■ **Request A**:
Output the lines of the listing as a numbered list, omitting blank lines, starting at the line that contains "Describe the element at coordinates (532, 309)" and ending at the line that contains "center [640, 31].".

■ **Text section**:
Content starts
Hezbullah Power and Saudi Money: 'Drill Baby, Drill' in Lebanon



Four years ago, Waleed Jumblat joined the March 14 movement rightly dubbed by many the pro-West, pro-Saudi camp in Lebanese politics. He took his Progressive Socialist Party and most of the Druze community, both inherited from his father Kamal, into the conservative Hariri-Saniora camp. He allied with people who would have been unacceptable to his assassinated father, a giant of Lebanese politics and a pillar of the Lebanese left.
He also provoked some fighting in Beirut some time ago, with Hezbullah showing its military strength.

Now, Mr. Jumblat has had second thoughts. He announced that he was not a part of the March 14 anymore. And he talked some rhetoric he had not stated for some years. That was just after they won a parliamentary majority and were trying to form a government headed by Saad Hariri.
Mr Jumblat basically seemed to be going back to the socialist roots of his father’s movement. He said that his party had moved too far to the right, and that it needs to go back to the left.

Mr. Hariri, frustrated in forming a cabinet, behaved even odder. He decided to take a vacation in France. Very Lebanese but not exactly a leader-ly behavior.

Mr Jumblat was blasted by the Saudi media and its surrogates in Lebanon as they grasped at public explanations. Some claimed they already knew he was unreliable and would bolt. In fact he had complained in the past that the March 14 movement had used sectarian (anti-Shi’a) tactics against the opposition. He was basically threatening to undo the parliamentary majority’s political momentum, which was already waning after weeks of political bargaining.
Content ends
■ **Request B**:
Answer these questions from the article on Jumblat and Lebanese politics:
(i) What party did Waleed Jumblat take into the Hariri-Saniora camp?
(ii) Where did Mr. Hariri decide to take a vacation?
(iii) What kind of tactics had Jumblat complained the March 14 movement used against the opposition?

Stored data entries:
Content starts
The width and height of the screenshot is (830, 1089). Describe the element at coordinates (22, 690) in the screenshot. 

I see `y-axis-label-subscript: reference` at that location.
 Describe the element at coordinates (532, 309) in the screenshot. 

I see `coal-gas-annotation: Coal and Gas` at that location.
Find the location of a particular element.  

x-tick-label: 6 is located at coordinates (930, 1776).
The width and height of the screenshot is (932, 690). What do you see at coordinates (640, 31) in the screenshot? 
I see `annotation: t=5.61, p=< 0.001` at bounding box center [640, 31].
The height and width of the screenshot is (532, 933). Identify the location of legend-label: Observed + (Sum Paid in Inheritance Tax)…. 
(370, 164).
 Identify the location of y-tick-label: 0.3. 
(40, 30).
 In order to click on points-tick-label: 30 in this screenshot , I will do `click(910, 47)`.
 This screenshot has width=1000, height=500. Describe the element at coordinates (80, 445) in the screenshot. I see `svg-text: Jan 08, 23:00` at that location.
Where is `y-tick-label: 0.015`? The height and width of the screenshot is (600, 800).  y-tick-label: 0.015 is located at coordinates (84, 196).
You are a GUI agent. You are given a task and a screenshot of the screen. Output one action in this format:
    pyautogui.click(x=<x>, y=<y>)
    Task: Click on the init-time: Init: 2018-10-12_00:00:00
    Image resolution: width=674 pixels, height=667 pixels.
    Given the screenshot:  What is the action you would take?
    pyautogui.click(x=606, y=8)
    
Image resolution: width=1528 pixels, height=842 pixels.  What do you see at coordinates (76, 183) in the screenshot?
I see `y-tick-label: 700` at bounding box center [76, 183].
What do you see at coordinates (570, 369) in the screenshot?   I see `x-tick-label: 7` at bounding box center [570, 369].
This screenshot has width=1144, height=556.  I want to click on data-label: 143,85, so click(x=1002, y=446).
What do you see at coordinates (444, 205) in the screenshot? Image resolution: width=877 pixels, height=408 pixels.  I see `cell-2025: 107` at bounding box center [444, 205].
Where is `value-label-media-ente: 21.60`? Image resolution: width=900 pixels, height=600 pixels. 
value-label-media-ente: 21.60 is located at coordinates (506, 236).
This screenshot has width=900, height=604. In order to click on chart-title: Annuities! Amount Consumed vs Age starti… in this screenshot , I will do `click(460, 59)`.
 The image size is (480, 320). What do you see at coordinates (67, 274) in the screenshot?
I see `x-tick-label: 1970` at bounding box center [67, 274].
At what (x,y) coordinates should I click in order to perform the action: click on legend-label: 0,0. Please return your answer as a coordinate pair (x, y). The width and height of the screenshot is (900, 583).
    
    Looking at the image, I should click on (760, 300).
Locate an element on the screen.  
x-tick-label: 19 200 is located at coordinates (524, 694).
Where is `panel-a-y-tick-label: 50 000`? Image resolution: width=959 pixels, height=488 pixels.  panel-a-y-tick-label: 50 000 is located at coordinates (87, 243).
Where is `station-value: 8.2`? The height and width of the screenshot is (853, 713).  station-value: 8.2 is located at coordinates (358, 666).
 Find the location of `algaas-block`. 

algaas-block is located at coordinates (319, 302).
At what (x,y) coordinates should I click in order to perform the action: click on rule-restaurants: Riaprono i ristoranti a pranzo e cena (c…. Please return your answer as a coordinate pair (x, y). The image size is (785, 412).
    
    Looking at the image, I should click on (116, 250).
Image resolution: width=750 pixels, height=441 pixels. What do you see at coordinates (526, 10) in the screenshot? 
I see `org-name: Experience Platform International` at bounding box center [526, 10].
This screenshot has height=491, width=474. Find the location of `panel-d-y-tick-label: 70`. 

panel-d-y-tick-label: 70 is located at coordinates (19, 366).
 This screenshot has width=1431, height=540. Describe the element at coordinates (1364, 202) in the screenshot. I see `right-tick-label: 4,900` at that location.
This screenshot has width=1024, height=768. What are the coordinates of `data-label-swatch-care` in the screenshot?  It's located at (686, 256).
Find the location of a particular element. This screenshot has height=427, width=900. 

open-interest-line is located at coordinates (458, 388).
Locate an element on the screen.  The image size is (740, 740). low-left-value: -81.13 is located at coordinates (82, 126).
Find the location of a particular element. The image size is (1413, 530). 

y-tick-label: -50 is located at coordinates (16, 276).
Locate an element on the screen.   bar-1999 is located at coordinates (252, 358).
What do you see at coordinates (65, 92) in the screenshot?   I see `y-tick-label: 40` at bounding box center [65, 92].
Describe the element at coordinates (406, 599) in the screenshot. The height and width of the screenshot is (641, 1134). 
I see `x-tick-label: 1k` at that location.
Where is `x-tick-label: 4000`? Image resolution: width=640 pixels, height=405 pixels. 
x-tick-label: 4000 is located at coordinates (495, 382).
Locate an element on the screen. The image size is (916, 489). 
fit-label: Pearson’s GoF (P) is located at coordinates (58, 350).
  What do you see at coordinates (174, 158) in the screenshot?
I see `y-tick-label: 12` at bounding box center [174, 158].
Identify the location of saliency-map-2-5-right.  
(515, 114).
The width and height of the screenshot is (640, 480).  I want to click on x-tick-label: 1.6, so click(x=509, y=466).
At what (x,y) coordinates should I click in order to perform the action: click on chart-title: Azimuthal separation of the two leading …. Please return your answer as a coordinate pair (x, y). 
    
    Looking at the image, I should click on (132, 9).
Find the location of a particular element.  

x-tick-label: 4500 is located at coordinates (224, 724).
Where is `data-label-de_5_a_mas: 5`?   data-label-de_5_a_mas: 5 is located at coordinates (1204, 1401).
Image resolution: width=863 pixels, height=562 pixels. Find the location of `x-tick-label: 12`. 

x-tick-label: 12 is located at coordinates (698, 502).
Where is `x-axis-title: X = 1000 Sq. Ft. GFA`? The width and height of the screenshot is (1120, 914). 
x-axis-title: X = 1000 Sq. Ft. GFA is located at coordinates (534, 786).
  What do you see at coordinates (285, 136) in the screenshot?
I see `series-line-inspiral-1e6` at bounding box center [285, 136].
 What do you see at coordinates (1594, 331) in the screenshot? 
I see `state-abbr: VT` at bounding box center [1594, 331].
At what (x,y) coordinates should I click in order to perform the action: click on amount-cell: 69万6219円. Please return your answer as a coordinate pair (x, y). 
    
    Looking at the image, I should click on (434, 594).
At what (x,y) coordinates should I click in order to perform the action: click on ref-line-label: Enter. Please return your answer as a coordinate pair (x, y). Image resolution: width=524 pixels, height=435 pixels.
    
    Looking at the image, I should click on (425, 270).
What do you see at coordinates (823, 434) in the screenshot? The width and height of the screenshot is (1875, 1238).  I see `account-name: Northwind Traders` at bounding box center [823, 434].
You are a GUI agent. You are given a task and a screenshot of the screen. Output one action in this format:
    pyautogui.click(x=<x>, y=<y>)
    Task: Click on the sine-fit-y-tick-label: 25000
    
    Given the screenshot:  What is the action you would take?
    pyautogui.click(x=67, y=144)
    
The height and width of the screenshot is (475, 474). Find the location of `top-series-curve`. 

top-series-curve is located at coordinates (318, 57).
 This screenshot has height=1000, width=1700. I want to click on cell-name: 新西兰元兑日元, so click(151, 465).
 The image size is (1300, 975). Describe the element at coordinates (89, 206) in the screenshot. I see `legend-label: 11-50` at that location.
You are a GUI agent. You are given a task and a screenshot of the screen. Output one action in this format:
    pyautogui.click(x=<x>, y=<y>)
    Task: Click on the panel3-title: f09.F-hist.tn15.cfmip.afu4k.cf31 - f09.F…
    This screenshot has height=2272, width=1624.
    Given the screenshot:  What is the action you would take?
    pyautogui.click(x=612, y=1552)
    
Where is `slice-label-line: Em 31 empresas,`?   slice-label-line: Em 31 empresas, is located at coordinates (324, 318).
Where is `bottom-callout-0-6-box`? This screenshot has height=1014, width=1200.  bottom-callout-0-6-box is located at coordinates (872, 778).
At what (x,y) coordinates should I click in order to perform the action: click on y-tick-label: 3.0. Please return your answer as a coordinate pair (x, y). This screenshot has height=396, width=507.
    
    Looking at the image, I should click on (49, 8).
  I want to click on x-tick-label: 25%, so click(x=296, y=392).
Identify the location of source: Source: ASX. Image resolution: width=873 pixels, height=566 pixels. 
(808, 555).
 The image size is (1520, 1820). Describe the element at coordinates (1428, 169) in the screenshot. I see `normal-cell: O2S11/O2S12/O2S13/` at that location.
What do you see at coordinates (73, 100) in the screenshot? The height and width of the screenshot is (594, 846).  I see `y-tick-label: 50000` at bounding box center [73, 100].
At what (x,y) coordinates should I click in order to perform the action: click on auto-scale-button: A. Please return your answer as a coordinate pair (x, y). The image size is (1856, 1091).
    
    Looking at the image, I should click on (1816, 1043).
Content ends
■ **Result A**:
1.  Describe the element at coordinates (532, 309) in the screenshot. 
2. I see `coal-gas-annotation: Coal and Gas` at that location.
3. Find the location of a particular element.  
4. x-tick-label: 6 is located at coordinates (930, 1776).
5. The width and height of the screenshot is (932, 690). What do you see at coordinates (640, 31) in the screenshot? 
6. I see `annotation: t=5.61, p=< 0.001` at bounding box center [640, 31].

■ **Result B**:
(i) The Progressive Socialist Party
(ii) France
(iii) Sectarian (anti-Shi'a) tactics